A Comissão de Constituição e Justiça (CCJ) da Câmara dos Deputados rejeitou nesta quinta-feira (14/07) o recurso de defesa do deputado afastado Eduardo Cunha (PMDB-RJ) sobre sua cassação. O parecer, assinado pelo relator Ronaldo Fonseca (PMDB-BA), pedia que o processo voltasse ao Conselho de Ética.

Há um mês, o colegiado aprovara o relatório que pedia a cassação do mandato de Cunha. Mais tarde, porém, o peemedebista entrou com um recurso questionando a decisão do colegiado, sob o argumento de que a votação deveria ter sido por meio eletrônico e não nominal ao microfone, como ocorreu.

Em votação com a presença de Cunha nesta quinta-feira, a CCJ registrou 48 votos contra o parecer de Fonseca e 12 a favor – era necessária uma maioria simples (34 votos) para a aprovação do recurso. Dessa forma, o processo de cassação segue para apreciação no plenário da Câmara.

O presidente da comissão, Osmar Serraglio (PMDB-PR), elegeu o deputado Max Filho (PSDB-ES) como relator do novo parecer, que deverá ser votado pelos deputados no plenário somente em agosto, depois do recesso parlamentar.

Após a votação, Cunha afirmou que vai recorrer da decisão ao Supremo Tribunal Federal (STF) e lamentou que a CCJ não tenha defendido seu direito ao devido processo legal. "Essa comissão se omitiu nos questionamentos que fiz, o que é uma pena", disse o deputado afastado.

Cunha, que recentemente renunciou ao cargo de presidente da Câmara, é acusado de quebra de decoro parlamentar por ter mentido, em depoimento na CPI da Petrobras, sobre ter contas no exterior.
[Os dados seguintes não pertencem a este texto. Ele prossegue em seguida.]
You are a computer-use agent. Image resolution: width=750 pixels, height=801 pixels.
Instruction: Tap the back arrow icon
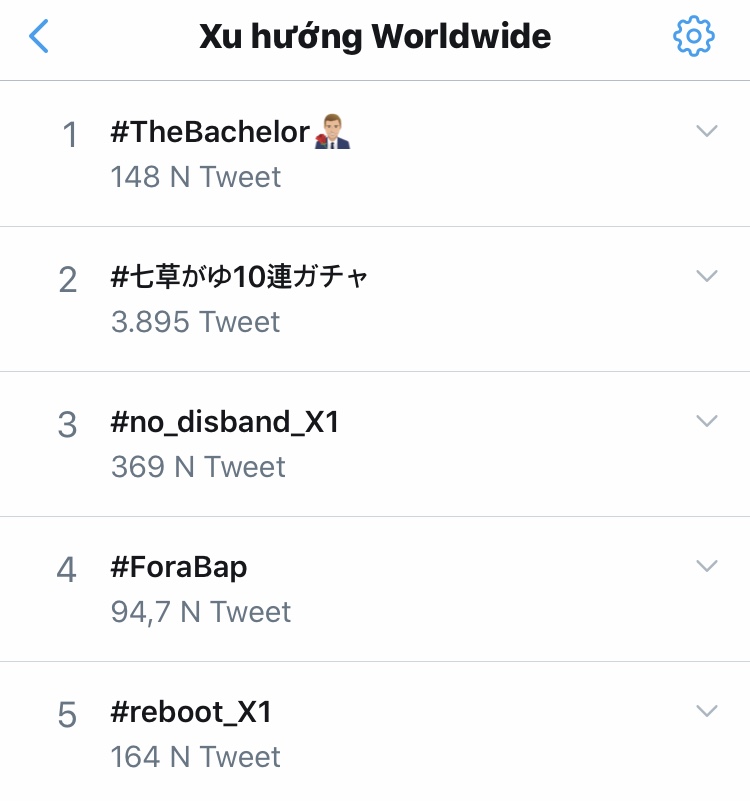pyautogui.click(x=39, y=37)
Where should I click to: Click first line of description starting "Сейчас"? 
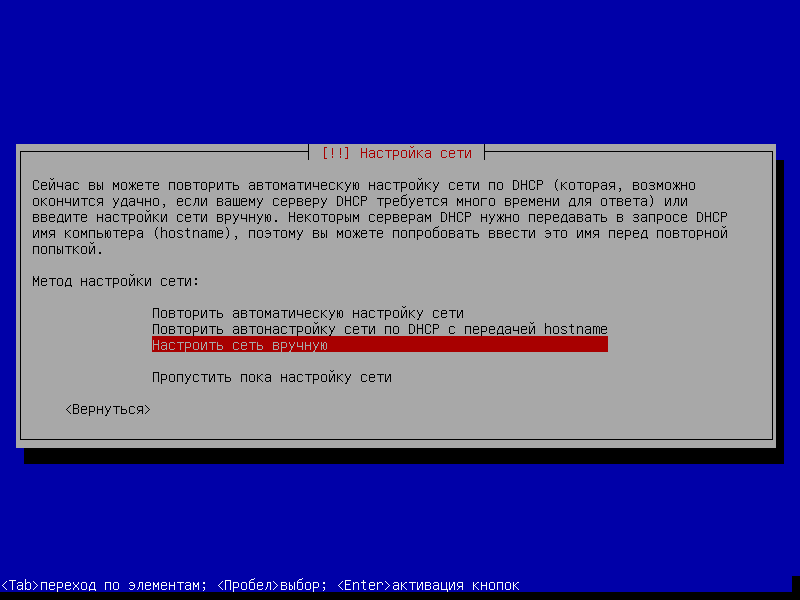pyautogui.click(x=364, y=185)
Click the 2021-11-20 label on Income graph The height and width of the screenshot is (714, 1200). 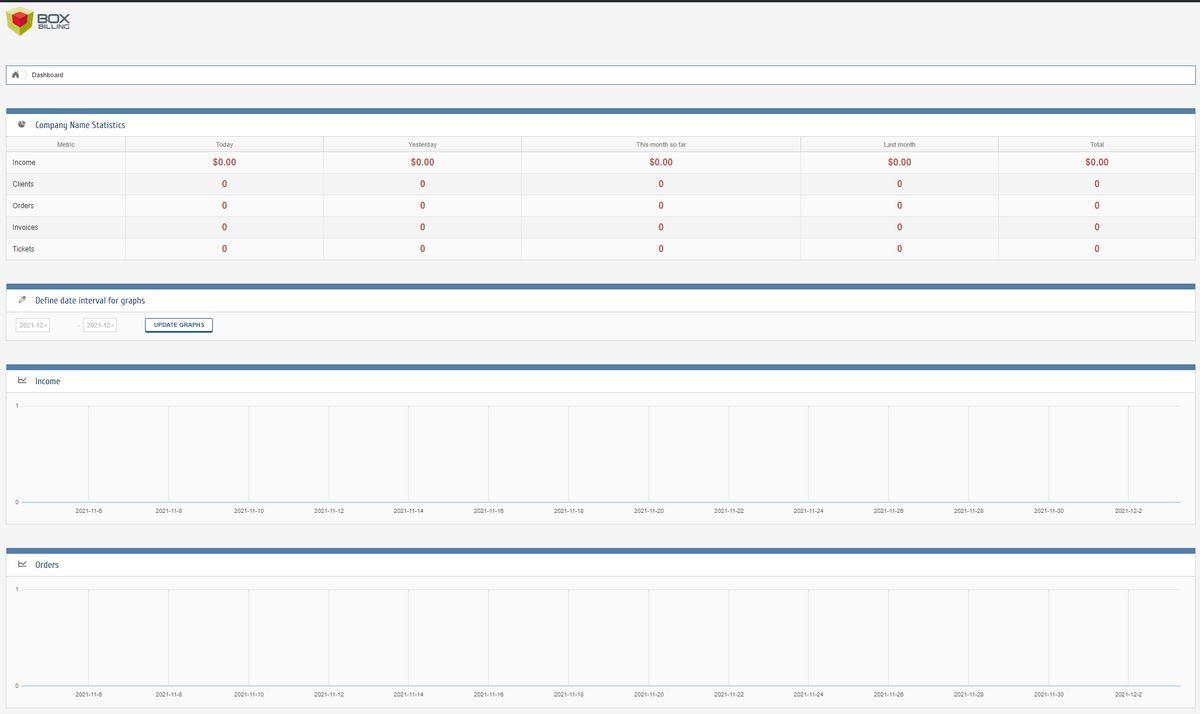pos(648,511)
O Ministério Público Federal colheu provas que atestam a existência dessas contas.

"Eu não menti na CPI"

Em sua última oportunidade de defesa na CCJ, o ex-presidente da Câmara voltou a alegar que não tem contas na Suíça, mas trusts, figura jurídica pela qual a propriedade das contas cabe a um administrador, que fica responsável por gerir os recursos concedidos por um depositante.

Cunha também voltou a negar que a troca de relator e outros procedimentos realizados no Conselho de Ética tenham sido manobras para retardar o andamento do seu processo de cassação. Com duração de nove meses, o processo já é o mais longo da história da Câmara dos Deputados.

Ele ainda acusou os aliados da presidente afastada Dilma Rousseff de buscarem vingança por ele ter aprovado a abertura do processo de impeachment quando era presidente da casa. Segundo seus adversários, contudo, são alguns dos próprios aliados de Cunha que agora apoiam sua cassação.

"Está muito claro aqui que está sendo feito um julgamento político num processo jurídico", afirmou Cunha, minutos antes da votação nesta quinta-feira.